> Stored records
*** Block opens ***
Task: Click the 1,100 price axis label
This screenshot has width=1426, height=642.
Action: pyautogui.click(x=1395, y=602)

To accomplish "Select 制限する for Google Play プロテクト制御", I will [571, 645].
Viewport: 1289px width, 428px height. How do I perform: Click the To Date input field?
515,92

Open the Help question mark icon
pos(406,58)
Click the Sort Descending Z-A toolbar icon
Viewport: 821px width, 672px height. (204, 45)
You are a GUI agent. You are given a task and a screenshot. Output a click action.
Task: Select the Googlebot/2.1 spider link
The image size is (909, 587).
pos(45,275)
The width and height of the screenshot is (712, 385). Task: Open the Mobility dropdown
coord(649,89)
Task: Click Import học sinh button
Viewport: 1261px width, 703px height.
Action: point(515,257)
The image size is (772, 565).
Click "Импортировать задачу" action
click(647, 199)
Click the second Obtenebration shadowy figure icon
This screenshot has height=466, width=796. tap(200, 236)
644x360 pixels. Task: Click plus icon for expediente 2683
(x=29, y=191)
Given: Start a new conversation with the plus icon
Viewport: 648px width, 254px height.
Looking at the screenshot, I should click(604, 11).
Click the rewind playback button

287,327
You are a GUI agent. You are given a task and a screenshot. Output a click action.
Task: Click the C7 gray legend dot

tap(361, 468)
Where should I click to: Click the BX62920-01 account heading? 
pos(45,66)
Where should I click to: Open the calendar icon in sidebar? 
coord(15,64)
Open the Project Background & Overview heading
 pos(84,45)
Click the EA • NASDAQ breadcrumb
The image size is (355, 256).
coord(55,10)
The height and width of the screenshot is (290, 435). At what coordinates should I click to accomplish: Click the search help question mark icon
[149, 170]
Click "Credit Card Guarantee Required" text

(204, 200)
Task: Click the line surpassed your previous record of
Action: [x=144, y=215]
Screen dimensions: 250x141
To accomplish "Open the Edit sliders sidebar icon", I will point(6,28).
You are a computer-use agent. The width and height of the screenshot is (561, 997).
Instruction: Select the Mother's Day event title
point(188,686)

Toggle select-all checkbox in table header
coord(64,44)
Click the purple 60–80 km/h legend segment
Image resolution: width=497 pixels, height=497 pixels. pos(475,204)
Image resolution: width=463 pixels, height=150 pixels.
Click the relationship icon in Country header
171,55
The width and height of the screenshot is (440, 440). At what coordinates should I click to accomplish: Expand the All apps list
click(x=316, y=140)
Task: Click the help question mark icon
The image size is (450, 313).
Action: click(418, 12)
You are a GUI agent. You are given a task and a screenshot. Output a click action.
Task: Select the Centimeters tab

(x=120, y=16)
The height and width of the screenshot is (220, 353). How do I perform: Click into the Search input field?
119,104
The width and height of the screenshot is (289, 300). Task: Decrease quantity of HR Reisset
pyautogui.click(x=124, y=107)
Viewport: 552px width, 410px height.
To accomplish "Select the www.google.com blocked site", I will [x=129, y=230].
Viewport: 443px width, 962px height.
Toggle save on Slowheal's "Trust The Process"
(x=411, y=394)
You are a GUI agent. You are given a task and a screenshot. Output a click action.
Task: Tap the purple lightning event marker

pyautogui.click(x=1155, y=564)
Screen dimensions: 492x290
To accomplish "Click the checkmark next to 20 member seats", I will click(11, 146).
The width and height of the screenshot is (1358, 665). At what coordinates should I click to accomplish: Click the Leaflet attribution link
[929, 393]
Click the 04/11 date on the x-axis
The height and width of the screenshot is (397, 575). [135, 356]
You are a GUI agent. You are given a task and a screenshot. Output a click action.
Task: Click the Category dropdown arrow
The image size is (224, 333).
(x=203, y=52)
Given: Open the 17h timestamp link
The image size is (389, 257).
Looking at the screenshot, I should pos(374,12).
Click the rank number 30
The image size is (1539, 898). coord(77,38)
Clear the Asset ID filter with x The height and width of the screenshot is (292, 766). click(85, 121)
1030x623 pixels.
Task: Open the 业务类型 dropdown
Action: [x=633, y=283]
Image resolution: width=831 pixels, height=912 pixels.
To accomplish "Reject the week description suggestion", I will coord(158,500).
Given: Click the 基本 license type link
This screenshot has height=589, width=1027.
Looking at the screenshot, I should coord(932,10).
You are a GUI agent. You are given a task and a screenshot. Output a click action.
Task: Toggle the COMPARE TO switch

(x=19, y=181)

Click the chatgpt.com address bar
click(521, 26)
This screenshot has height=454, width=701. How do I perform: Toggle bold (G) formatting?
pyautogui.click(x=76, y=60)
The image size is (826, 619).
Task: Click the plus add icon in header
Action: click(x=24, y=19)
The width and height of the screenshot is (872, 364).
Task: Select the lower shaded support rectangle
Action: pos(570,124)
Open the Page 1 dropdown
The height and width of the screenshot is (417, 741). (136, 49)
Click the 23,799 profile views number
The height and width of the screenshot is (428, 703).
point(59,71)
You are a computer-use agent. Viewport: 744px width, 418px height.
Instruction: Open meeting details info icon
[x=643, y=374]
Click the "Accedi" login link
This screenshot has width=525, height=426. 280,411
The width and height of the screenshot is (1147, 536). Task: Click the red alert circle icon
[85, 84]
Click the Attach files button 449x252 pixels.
*** Block closes ***
> Problem requirements
How many lines in the records contain the string "dimensions"? Give the number by itself.

> Written solution
2